Even Darren thought so, ’cause when we were raiding Dessert Island after the comedy show, he finally said, “Can we maybe just eat?”

Kip stopped slappin’ and tappin’ and said, “Sorry!” but
Marko went, “Are you kidding? I wish I had some sticks on me, man. This young dude would be rockin’ right now!”

So I don’t know—maybe Marko had been right all along. Maybe Kip needed some drum therapy to get his mind off his family and help him through this cruise. All I know is Kip seemed to be a completely different person when we wound our way back down to Deck 9. He even stopped outside our cabins to give Marko a spastic, out-of-nowhere hug.

At least that’s what I think it was. It happened so fast, and then he was jetting down the hallway toward his cabin, going, “See you tomorrow!” and waving like a lunatic.

“Yeah, dude!” Marko called after him. “We’ll get you some sticks tomorrow. And maybe you can help us with sound check on Thursday!”

“Awesome!” Kip called back.

And it would have been, only sometime during the night, Kip Kensington disappeared.

TWENTY

That night my brain must’ve been wrestling with the Kensington code, because I had a weird nightmare where numbers were chasing letters. At first it was like a big swirl of digits and letters, but then the numbers got legs and arms and
knives
, and became an angry mob, hunting down letters. They had voices, too, and I could hear them yelling, “Get ’em! Get ’em!” but I don’t remember any faces.

The
letters
, though, definitely had faces. And no knives. Or legs. My face was in an
S
, Marissa’s was in an
M
, Kip’s was in a
K
, and Darren’s and Marko’s faces were on the top arms of an
X
. None of us could move. We were just petrified Letter People being attacked by the Number Mob.

What was weird—well,
weirder
—was that the knives didn’t hurt. Those numbers hacked away at us, but we were like sponges or something and just sealed back up.

And then an
N
appeared with Noah’s face, and for some reason he had a voice and hollered, “Why was six afraid of seven?” into the Number Mob.

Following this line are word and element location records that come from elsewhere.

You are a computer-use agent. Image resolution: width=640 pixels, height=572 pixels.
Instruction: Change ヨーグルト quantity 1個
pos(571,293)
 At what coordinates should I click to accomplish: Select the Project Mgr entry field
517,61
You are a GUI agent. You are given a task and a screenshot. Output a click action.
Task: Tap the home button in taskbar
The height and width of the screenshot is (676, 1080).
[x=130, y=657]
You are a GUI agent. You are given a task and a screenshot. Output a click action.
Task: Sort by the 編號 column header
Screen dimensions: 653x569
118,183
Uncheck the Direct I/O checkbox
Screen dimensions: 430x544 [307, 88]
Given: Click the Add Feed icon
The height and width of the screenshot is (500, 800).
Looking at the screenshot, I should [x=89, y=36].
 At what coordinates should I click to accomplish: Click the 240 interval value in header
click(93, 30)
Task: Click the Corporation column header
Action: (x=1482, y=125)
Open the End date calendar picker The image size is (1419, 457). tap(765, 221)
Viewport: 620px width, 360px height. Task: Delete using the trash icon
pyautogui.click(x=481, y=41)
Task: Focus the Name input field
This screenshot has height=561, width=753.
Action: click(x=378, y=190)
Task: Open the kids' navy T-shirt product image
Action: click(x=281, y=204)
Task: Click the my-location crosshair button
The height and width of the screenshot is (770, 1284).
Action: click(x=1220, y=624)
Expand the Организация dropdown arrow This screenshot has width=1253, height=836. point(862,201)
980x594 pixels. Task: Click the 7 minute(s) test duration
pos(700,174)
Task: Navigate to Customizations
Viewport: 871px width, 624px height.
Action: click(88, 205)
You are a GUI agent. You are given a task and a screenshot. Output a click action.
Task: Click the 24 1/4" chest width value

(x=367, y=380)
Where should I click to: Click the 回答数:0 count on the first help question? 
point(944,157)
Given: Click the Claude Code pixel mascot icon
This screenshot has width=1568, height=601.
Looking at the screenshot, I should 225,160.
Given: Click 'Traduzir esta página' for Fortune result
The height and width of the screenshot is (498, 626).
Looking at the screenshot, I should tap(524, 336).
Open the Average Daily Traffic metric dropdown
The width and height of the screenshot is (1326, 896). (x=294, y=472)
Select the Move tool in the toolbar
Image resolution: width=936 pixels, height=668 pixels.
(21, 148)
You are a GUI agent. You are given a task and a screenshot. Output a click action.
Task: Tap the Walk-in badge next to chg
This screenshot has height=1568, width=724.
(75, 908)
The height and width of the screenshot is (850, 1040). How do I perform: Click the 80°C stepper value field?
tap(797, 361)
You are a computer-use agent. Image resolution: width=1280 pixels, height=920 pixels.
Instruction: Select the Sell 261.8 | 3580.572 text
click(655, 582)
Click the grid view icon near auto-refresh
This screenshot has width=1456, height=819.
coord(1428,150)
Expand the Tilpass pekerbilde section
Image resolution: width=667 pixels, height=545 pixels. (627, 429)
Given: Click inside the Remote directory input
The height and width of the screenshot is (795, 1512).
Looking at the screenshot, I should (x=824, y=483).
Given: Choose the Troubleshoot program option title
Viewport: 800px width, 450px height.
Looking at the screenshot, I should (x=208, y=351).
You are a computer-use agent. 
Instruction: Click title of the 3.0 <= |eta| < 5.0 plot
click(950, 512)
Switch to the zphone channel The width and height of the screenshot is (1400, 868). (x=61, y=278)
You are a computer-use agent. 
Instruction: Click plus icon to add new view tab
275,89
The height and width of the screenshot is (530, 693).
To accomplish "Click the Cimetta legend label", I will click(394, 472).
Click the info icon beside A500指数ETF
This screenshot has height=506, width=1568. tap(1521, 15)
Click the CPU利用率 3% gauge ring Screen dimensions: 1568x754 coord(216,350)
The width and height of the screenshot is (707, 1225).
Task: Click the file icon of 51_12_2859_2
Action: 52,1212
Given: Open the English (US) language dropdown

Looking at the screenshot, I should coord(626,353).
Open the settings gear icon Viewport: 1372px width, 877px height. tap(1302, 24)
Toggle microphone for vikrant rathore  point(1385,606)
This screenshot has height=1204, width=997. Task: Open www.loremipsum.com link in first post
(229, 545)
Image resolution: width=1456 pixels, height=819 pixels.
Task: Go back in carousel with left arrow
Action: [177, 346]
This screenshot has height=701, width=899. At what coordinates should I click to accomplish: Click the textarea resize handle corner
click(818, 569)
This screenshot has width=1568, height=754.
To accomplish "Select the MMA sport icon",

All the numbers stopped and waited.

“Because seven eight nine!” Noah the
N
shouted.

Now, even though the numbers didn’t have faces, it
was clear they were all going, Huh? So Noah the
N
hollered, “Get it? Seven
ate
nine?” and all at once the Number Mob turned on the number seven.

Luckily, the phone rang and woke me up from my stupid number wars dream. The curtains were closed tight, so I thought it was deep, dark nighttime, but when I stumbled over to the desk to answer the phone, the clock said it was almost ten in the morning. And I could sort of hear Captain Harald’s voice announcing something over the hallway speakers about us being in Puerto Vallarta.

I fumbled with the phone before finally getting it up to my ear. “Hello?”

“Rise and shine, sleepyhead! I’ve booked us on a sailing and snorkeling expedition. Leaves in an hour.”

“In an hour?”

“What are you, a rock star? I can’t believe you’re still in bed.”

“Very funny,” I grumble, because he’s obviously having a good time paying me back for yesterday’s wake-up call.